Gazetecilerin sorularını yanıtladı
Duruşmaya saat 13.56’da 10 dakikalık ara verildi.
Ara sırasında Ekrem İmamoğlu, gazetecilerin sorularını yanıtladı.
İmamoğlu, CHP İstanbul İl Başkanlığı’na kayyum atanması, CHP Kurultay davasına ilişkin soruları cevapladı. İmamoğlu, Kılıçdaroğlu’na dair ise “Umarım kendisi için doğru bir karar verir. Diliyorum, istiyorum” dedi.
Aranın ardından İmamoğlu, tutuklu bulunan avukatı Mehmet Pehlivan’ın duruşmada müdafii olarak katılmasını talep etti.
Talebin mahkeme heyeti tarafından kabul edilmesinin ardından Pehlivan, duruşmaya SEGBİS aracılığıyla bağlandı.
Pehlivan, “Bu şartlarda savunma yapmayı reddediyorum” diyerek bir sonraki duruşmada hazır olmak istediğini söyledi.
Hakim, bir sonraki celsede tutuklu avukat Mehmet Pehlivan’ın duruşma salonunda hazır edilmesi talebini reddetti Bir sonraki celse 20 Ekim Pazartesi günü saat 11:00’de Silivri’deki duruşma salonunda görülecek
Verilen arada gazetecilerin sorularını yanıtlayan İmamoğlu, İstanbul Cumhuriyet Başsavcısı Akın Gürlek’in İBB davasının canlı yayınlanması tartışmaları konusunda “Kanunda öyle bir madde yok, düzenleme olursa ancak olabilir. Biz dosyamıza güveniyoruz. Canlı da olsa basına kapalı da olsa gerekli deliller dosyamızda var” demesi hakkında, şunları söyledi:
“Onlar da mı söylüyor bunu? Bu talepte ilk bulunan kişi biziz zaten. Gerçeklerin görülmesi için bunun sağlanması gerekiyor. Açıklamanın ümit verici olduğunu söyleyebilirim”

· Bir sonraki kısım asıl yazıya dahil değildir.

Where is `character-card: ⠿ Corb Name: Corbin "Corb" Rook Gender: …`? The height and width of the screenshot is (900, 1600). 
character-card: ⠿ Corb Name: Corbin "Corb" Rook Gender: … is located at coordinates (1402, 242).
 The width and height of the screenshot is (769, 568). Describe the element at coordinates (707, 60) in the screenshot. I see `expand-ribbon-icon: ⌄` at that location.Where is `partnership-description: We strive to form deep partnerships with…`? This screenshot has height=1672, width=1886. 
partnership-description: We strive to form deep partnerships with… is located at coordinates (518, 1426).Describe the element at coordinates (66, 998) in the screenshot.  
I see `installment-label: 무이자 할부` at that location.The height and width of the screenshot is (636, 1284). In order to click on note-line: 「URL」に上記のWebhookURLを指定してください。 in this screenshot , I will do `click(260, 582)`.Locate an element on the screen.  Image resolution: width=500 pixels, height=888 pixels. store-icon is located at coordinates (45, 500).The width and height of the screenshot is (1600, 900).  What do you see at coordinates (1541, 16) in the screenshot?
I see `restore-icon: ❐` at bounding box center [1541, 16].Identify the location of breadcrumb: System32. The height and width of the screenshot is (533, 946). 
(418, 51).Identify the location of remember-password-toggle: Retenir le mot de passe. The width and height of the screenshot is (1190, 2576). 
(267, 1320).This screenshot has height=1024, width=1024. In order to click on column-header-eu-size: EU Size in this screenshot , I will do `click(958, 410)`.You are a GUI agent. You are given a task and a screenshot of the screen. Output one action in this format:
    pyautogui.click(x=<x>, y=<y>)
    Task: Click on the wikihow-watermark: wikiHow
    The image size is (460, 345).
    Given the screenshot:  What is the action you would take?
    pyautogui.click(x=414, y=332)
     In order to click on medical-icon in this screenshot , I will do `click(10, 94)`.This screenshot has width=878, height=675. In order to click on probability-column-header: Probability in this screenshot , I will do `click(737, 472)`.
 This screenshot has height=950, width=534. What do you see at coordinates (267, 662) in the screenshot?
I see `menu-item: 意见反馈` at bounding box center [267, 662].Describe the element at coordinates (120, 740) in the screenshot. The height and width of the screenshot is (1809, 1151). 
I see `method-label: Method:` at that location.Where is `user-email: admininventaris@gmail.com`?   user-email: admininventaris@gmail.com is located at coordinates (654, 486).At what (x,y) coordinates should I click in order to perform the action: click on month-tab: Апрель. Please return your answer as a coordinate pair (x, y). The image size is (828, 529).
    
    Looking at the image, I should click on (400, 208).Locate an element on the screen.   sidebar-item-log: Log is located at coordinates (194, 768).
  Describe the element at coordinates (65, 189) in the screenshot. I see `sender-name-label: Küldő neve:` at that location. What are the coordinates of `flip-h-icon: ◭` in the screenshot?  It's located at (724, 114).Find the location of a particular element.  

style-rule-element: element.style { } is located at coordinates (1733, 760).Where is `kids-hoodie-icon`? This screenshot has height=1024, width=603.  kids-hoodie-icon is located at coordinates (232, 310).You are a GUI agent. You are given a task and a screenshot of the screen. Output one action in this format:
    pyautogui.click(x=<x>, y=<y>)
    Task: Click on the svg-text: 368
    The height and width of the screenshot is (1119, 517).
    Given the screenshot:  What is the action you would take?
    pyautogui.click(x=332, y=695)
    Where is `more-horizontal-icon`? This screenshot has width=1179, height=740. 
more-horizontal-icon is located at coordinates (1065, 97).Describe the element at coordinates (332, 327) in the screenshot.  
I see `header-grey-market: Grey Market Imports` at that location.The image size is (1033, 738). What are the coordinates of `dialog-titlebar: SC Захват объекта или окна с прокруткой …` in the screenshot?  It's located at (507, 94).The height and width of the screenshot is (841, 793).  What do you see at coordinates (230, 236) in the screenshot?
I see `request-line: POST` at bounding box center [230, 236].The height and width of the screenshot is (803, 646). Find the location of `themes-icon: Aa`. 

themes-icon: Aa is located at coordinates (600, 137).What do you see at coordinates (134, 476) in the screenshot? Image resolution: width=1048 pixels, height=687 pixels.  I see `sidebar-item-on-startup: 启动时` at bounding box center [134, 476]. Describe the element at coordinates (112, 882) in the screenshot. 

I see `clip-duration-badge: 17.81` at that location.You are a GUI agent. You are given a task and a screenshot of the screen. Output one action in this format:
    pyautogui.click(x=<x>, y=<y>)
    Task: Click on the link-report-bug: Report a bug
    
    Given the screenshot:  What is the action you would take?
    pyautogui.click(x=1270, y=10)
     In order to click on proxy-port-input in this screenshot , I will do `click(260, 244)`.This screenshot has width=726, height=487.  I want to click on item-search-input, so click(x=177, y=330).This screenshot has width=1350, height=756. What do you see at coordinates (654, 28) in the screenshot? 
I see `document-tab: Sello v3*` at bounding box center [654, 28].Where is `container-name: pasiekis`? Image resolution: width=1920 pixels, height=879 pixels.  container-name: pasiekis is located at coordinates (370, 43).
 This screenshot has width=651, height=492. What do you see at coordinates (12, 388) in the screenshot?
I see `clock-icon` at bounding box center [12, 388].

Avukat Tora Pekin’in savunması
Daha sonra duruşma yeniden başladığında İmamoğlu’nun avukatlarından Tora Pekin savunma yaptı.
Pekin, Ekrem İmamoğlu’nun diplomasını iptal etmek için, KKTC’nin sınır kapısına yazıp, İmamoğlu’nun girişini kontrol ettirildiğini söyledi.
Pekin, İmamoğlu’nun okula gidip gitmediğini öğrenmeye çalışıldığını ve Ekrem İmamoğlu’nun okula gittiğinin ortaya çıktığını ifade etti.
Pekin, şöyle konuştu:
“Bu kadar titizlikle hazırlanan bir iddianame görmedim. YÖK’e yazmış, ÖSYM’ye yazmış, üniversitelere yazmış. TC hudut kapısına yazmış, KKTC hudut kapısına yazmış. Belki Kıbrıs’a gitmemiştir, oturduğu yerden gitmiş gibi göstermiştir diye düşünüyor. Bütün tuşlara basmış. ÖSYM’ye yazmış. Neden aldığı puanı görmek için yazmış. Ama savcının aldığı yanıt kendi lehine değil aleyhine olduğu için dosyaya koymamış. 16 üniversitenin onlarca bölümüne kayıt yaptırabilecek bir puan almış İmamoğlu. Mesela KKTC ve Uludağ Üniversitesi’nin jeofizik bölümünü kazanacak puan almış.”